Research Pillar: Health Services
Evaluation of Collaborative Practice Project
The focus of this evaluation program will be the impact of Collaborative Practice on three residential facilities: Banfield Pavilion, Evergreen House and Minoru Residence. Collaborative Practice Program has two key characteristics: 1) it is an approach to matching staff to patient needs through participation of nurses, unions, professional practice and clinical and operational leaders; 2) it promotes a team-oriented model of nursing care. The purpose of the evaluation will be to assess and compare the impact of the program at these three sites on health human resources and patient outcomes.
The evaluation of Collaborative Practice will include six main areas of focus:
- impact on clinical outcomes
- impact on health human resources
- nursing staff engagement
- consistent collaborative approach to care
- impact on clinician roles
- productivity
Development of Clinical Standards of Care for Huntington disease Intermediate Allele Predictive Test Results
Predictive testing for Huntington disease (HD) has been available since 1986. This genetic test has the ability to ‘predict’ whether individuals will develop HD in their lifetime and possibly pass the disease onto their children. Some individuals who undergo predictive testing receive an unusual test result, called an ‘intermediate allele’ (IA), which differs from a gene positive or negative result. While individuals with an IA will never develop HD themselves, there remains a risk that their children or grandchildren could subsequently develop the disorder. Currently, knowledge gaps exist with respect to IA for HD. Specifically, the current International Predictive Testing Guidelines do not address the possibility of this result, nor are the complexities surrounding this result acknowledged in the literature. Alicia Semaka’s research, which is the largest empirical study on HD IAs to date, will not only address these gaps, but also inform the development of clinical standards of care for communicating IA results during predictive testing. The specific objectives of Ms. Semaka’s research are to determine the prevalence of IAs in British Columbia’s general population; determine quantified risk estimates for the likelihood that an individual with an IA will have a child who will develop the disease in their lifetime; and lastly, describe the psychological and social impact of receiving an IA result. Collectively, the three objectives of this unique, multidisciplinary study will provide the foundation for the development of clinical standards and practice recommendations for IA predictive test results. These standards will help ensure that this subset of patients receive appropriate information, support, education and counselling throughout the predictive testing process.

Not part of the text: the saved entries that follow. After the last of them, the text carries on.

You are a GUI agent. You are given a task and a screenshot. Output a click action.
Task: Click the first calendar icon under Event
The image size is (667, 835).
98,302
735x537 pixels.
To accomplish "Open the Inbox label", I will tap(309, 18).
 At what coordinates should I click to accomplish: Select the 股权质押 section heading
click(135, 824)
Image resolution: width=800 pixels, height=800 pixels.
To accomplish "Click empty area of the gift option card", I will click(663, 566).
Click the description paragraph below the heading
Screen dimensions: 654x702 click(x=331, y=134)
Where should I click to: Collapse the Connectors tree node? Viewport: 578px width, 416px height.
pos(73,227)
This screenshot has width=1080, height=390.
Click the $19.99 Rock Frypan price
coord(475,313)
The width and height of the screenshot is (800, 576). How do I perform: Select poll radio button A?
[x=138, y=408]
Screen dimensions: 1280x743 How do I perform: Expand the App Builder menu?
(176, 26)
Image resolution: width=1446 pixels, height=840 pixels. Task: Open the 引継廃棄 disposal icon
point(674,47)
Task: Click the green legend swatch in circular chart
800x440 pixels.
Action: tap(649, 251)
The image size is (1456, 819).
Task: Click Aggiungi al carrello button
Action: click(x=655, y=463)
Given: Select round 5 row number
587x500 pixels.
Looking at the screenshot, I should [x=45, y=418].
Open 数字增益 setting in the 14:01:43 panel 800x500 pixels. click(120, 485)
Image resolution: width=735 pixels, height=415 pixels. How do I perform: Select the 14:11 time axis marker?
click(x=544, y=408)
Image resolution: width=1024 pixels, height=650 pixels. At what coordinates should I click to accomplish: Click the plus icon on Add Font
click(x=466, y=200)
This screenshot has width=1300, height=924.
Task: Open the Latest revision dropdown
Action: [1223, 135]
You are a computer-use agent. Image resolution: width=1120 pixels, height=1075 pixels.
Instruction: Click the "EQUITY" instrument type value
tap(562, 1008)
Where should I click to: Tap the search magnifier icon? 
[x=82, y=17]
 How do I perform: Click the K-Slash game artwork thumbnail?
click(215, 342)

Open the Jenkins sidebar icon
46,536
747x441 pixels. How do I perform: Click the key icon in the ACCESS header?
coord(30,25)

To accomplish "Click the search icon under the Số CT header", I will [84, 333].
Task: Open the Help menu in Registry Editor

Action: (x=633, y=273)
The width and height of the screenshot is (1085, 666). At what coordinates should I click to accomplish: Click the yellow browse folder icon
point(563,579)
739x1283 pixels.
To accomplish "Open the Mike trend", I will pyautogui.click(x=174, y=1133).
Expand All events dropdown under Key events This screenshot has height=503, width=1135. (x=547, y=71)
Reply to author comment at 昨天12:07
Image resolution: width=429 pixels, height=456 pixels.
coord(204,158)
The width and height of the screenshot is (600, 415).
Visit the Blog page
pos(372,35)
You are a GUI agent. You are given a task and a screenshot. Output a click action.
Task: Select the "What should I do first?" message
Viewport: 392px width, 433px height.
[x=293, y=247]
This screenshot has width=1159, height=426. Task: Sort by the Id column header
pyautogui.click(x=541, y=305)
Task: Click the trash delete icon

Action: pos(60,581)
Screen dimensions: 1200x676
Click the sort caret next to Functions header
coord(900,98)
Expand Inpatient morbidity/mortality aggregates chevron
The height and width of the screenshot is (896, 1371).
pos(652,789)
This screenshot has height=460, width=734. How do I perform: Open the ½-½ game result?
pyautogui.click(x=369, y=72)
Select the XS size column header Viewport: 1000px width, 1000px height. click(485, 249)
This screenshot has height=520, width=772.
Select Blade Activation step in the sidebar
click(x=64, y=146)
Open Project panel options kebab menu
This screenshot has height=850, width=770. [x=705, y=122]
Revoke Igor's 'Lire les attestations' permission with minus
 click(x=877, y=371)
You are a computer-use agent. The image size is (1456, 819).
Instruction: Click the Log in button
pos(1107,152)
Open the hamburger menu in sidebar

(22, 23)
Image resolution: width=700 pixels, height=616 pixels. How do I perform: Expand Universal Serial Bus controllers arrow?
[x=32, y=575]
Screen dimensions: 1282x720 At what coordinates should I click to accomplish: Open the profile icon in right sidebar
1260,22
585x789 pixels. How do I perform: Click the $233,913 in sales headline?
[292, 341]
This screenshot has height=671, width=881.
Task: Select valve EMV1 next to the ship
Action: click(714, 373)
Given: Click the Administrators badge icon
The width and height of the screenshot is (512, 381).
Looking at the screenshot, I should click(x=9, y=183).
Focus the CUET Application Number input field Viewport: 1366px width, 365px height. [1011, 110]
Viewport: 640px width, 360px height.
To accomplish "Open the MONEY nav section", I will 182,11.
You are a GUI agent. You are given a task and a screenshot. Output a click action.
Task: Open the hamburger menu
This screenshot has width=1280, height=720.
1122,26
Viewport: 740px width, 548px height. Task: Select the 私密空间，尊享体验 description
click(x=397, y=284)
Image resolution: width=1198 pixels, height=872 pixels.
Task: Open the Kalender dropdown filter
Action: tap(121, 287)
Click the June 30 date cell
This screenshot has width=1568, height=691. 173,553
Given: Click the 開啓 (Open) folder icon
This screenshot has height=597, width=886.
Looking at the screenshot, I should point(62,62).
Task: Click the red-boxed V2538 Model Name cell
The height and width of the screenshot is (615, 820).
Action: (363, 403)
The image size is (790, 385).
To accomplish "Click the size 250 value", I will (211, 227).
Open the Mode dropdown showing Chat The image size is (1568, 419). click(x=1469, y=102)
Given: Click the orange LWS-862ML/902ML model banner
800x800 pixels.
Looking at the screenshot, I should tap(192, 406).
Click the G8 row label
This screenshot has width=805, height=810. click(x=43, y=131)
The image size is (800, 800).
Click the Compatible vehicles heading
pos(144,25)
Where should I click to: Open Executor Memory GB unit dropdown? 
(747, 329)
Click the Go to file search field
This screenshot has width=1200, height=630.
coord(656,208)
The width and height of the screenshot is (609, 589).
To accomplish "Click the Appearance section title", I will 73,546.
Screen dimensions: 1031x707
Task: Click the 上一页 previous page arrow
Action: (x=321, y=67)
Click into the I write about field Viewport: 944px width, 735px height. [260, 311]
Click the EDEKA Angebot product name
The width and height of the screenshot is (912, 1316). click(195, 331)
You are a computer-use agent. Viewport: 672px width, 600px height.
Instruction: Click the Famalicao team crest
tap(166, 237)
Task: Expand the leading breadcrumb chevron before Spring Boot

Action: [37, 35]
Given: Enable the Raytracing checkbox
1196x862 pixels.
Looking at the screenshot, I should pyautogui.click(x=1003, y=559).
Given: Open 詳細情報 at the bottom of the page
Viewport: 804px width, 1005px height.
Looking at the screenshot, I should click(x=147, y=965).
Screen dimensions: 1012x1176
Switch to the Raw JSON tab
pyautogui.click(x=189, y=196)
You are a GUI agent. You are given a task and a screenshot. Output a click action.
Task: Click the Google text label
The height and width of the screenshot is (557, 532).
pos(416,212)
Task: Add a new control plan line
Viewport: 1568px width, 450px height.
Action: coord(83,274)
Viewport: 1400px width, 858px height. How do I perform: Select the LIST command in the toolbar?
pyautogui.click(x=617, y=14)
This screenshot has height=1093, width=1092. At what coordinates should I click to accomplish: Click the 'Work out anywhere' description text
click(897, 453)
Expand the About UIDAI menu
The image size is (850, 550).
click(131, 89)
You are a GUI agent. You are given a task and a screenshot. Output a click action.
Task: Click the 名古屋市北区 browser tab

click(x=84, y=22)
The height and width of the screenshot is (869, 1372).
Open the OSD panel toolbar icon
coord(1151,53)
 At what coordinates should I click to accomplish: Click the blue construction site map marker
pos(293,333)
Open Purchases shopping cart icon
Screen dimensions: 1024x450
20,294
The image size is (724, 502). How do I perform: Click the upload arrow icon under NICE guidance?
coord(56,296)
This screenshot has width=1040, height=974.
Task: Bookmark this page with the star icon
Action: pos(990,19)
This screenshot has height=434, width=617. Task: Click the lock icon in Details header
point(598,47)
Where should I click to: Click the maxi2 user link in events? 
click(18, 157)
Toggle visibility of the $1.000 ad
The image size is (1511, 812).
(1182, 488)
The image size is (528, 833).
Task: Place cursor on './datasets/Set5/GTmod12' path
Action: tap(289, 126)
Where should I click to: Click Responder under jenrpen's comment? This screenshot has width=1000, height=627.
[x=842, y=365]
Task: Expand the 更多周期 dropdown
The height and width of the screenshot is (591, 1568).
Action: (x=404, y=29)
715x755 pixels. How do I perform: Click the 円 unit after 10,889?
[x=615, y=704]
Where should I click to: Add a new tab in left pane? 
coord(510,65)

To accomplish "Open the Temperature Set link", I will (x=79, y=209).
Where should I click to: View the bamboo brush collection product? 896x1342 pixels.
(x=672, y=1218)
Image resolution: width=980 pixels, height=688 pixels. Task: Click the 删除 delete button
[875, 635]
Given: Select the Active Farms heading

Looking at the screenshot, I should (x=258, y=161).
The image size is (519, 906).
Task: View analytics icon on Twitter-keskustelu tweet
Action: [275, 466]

Northern Health Authority BCNRI Nursing Research Facilitator Award
Fraser Health Authority BCNRI Nursing Research Facilitator Award
Provincial Health Services Authority BCNRI Nursing Research Facilitator Award
Interior Health Authority BCNRI Nursing Research Facilitator Award
Vancouver Coastal Health Authority BCNRI Nursing Research Facilitator Award
Vancouver Island Health Authority BCNRI Nursing Research Facilitator Award
Optimal timing of delivery for pregnancies with pre-existing hypertension
Chronic high blood pressure in pregnant women is associated with serious maternal and fetal complications such as poor growth, early separation of the placenta, and stillbirth. Consequently, the recommendation has been made that all women with chronic high blood pressure be considered candidates for induced delivery to reduce the risk of complications that may occur with allowing pregnancies to continue to later gestational ages. However, the optimal gestational age at which the infants should be delivered is currently unknown: delivering too early may increase the risk of respiratory complications for the infant at birth, while delaying the induction of delivery increases the risk of stillbirth. Dr. Hutcheon’s research centres on the development of a methodology to help determine the optimal gestational week for delivery. Data on maternal characteristics and pregnancy outcomes obtained from the US population birth registry as well as Canadian Birth Registries will be reviewed with a focus on the occurrence of either a serious birth complication for the newborn (such as seizures or need for prolonged assisted ventilation), or stillbirth. Among women with pre-existing high blood pressure, the risks of a poor pregnancy outcome will be calculated for each week of gestation between 36 and 42 weeks of pregnancy. Statistical models will be used to determine the gestational age range for birth during which risks to the infants are lowest. These analyses will then be repeated to determine the timing of delivery that minimizes risks of serious complications for the mother. With childbearing at older maternal ages increasing in Canada, the number of pregnancies complicated by high blood pressure is expected to increase. The results of Dr. Hutcheon’s project will help provide guidance to physicians as to the best time to deliver pregnancies complicated by pre-existing high blood pressure and, as a result, help minimise the number of adverse pregnancy outcomes in the Canadian population.